Being with that group of people every day was so stimulating and joyful for me, and at the same time very challenging, learning how to manage a large group of young people with the right measure of authority, encouragement, gentleness or strictness as the moment required. One is necessarily drawn into caring quite deeply as well, becoming involved in all kinds of situations that one wouldn’t encounter working exclusively with adults, such as dentist appointments and talking to parents. It felt like a very big responsibility to make sure the new adults could be trusted, and for me it was crucial that the collaboration was true to who the individuals involved are, whatever their age. And, as you can imagine, there were a few days when the adults got good reminders of what it was to be a teenager also…
After'The Donkey Child', you are now off to Paris, to work on a theatre production there. How does South Africa’s theatre scene compare internationally, and where would you like South African theatre to go in the future?

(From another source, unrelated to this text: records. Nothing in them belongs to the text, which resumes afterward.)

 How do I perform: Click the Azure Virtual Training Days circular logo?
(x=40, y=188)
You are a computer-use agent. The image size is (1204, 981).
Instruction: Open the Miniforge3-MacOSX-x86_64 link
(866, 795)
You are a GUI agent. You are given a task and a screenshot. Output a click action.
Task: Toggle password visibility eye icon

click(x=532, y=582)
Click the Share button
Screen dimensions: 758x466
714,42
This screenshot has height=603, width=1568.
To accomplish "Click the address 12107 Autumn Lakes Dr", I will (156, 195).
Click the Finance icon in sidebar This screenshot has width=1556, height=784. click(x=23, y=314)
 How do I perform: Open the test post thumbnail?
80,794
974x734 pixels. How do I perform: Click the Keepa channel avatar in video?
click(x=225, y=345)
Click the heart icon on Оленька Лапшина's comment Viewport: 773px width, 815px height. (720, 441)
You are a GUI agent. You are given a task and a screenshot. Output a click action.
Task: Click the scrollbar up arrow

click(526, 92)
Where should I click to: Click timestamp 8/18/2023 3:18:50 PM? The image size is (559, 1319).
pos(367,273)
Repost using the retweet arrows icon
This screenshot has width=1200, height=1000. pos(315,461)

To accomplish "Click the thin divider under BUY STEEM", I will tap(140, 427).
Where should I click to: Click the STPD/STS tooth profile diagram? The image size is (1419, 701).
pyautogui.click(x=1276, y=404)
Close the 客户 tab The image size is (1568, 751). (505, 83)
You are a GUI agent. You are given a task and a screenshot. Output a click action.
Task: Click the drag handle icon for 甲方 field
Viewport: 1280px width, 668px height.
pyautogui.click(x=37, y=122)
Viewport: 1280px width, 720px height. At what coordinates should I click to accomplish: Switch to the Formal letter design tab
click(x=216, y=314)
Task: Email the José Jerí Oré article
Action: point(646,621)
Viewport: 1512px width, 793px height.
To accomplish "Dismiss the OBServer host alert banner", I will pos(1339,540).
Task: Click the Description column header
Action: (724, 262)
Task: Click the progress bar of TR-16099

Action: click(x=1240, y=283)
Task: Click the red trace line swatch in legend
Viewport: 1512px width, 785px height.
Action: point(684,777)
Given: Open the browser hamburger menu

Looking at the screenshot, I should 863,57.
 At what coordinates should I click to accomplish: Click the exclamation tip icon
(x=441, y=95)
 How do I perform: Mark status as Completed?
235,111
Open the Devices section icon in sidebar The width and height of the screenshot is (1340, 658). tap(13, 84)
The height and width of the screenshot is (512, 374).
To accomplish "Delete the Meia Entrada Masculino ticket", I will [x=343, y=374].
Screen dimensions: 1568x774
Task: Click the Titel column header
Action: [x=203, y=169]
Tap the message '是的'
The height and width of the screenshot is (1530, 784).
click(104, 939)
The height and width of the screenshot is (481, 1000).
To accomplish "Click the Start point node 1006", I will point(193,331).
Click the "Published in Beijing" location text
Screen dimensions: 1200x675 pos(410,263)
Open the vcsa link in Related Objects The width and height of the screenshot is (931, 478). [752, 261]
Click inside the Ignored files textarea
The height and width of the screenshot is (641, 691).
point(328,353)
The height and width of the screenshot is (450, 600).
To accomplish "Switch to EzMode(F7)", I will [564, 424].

I’m part of several collaborative art projects with a company called Lézard Dramatique (LZD) based in France. It started a few years ago with a production called Ster City and we discovered a very strong creative affinity between us so the collaborations have continued. I feel very lucky to have landed with these particular people, including Nicholas Pule Welch who is also South African, and involved in many very interesting projects of his own. One of the reasons I enjoy working with LZD, and with Nick, is that I never feel that there is an unconstructive comparison to be made between what we do here and what they do there; it’s play with a lot of philosophical substance behind it. Of course, we talk about shows we’ve seen on either side and debate why they are what they are, or whether they could be successful or even possible here or there. We’ve been able to move between conversations in South Africa or in France about theatre and about cultural identity and so on with other artists and audiences and it makes for a very rich experience. Perhaps the best thing to be reminded of has been that there is bad theatre and amazing theatre anywhere you go, and, by the sounds of it, a lot of the same issues around funding and arts management. In terms of audiences, I find that South African theatre audiences are more free with their responses (in Johannesburg at least), and that’s something that I always forget when we perform in Europe. You find yourself thinking, ‘They hate it. They’re definitely hating it…’ and then people are very animated after the show or give you a standing ovation or something, so you start to think about what kind of validation artists seek and how it manifests itself in different contexts. I think there’s a lot to be discussed in South African theatre circles regarding how we perceive categories and genres within the scene and whether we may be holding onto some outdated notions of where and how theatre takes place, and with whom. The shows I hear people raving about recently are often those made by independent artists collaborating authentically with each other, and often in unconventional spaces. They’re received well because more and more people the world over want to see authentic theatre that is potent against all perceived odds, and artists getting on with the work of portraying ordinary and intelligent human stories imaginatively without forcing them into a popular prescribed narrative or spectacle.